The people's insistence that Dictinius be consecreated bishop suggests that while authority was more firmly consolidated in the clergy than it had been some twenty years earlier—note again that all of the main actors in this drama are bishops or presbyters—an individual of exceptional learning, eloquence, or ascetic piety could still provide a significant challenge to the official hierarchy of the church. A weak sense of ecclesial hierarchy seems to have been particularly characteristic of the churches of Galicia, probably owing both to the relatively late establishment of Christianity in that province and to the distinctively rural cast to fourth-century Galician social organization.[39] Now, even more than in Priscillian's day, there was pressure in the broader Spanish community to resolve the tension between public and private sources and models of authority by incorporating the ascetic teacher into the official hierarchy. Nevertheless, some threat of competition remained, and the bishops gathered at Toledo were particularly anxious to prevent members of their own communities from receiving the excommunicated Galicians. They warned that any who did so would be considered guilty by association; indeed, they could expect to be burdened with even heavier penalties. The Toledan bishops feared that the Galicians would challenge their own public authority of office: they might encourage private meetings with women as well as men, and they might promote the study of apocryphal literature, two activities that supported


the authority of learned teachers.[40] Thus anxieties about decentered forms of community life, destabilized gender roles, and privatized sources of authority continued to arise on the margins of even a strengthened ecclesiastical hierarchy. Divergent and shifting strategies of extralocal alliance further complicated the conflict. The Spanish bishops who gathered at Toledo attempted to ally themselves with the authority of Milan and Rome and opposed the Galician bishops in communion with Symphosius. Symphosius, for his part, succeeded at one point in gaining at least the qualified support of the Milanese bishop, and he had still greater success at swelling the ranks of his episcopal supporters with new ordinations in Galicia, in the case of Ortygius perhaps even replacing a hostile bishop with one sympathetic to his faction.[41]

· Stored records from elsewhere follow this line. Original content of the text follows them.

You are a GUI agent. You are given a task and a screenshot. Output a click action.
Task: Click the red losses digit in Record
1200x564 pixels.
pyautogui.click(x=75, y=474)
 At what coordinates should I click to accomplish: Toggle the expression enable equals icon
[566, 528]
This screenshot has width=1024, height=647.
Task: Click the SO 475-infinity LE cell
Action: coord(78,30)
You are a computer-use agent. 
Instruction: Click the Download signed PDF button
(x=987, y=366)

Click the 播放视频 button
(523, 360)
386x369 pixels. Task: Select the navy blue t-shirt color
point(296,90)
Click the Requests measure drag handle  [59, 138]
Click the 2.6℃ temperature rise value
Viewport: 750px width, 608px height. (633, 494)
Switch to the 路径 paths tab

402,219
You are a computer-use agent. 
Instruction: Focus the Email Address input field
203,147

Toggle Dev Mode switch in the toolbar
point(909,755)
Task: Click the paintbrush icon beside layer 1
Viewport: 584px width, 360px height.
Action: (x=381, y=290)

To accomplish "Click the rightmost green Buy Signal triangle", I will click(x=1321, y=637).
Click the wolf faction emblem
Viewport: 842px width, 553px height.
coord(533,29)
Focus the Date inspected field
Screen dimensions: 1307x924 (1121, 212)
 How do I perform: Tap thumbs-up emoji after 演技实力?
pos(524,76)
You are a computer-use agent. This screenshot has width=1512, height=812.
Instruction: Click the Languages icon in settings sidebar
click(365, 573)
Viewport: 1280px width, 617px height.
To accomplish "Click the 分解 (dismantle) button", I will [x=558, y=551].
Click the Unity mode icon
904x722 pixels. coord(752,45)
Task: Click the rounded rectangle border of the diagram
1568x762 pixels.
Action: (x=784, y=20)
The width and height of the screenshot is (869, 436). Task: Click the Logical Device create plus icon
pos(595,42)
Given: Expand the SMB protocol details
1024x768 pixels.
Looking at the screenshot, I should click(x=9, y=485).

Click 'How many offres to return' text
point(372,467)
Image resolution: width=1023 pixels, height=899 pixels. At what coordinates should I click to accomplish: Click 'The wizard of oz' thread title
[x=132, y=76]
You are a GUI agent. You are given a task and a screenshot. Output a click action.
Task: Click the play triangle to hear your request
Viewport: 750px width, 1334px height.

The bishops at Toledo combated the threat represented by Galician Christianity not only by invoking the authority of the Italian bishops but also by utilizing the figure of Priscillian to insinuate accusations of heresy more locally.[42] The council insisted that the Galician clergy condemn the heretical content of Priscillian's teachings—of which Priscillian's designation of the Son as "unbegettable" (innascibilis ) seems to have been their primary evidence—and that they "condemn the author himself." Priscillian himself was made to personify heresy, and denunciation of Priscillian became the touchstone of orthodoxy in the repetitious cadences of the council's acts. Priscillian's own writings were now condemned as heretical alongside the apocryphal scriptures. Images of a pernicious "sect of Priscillian" emerged to challenge the cult of Priscillian and the private authority of leaders like Dictinius.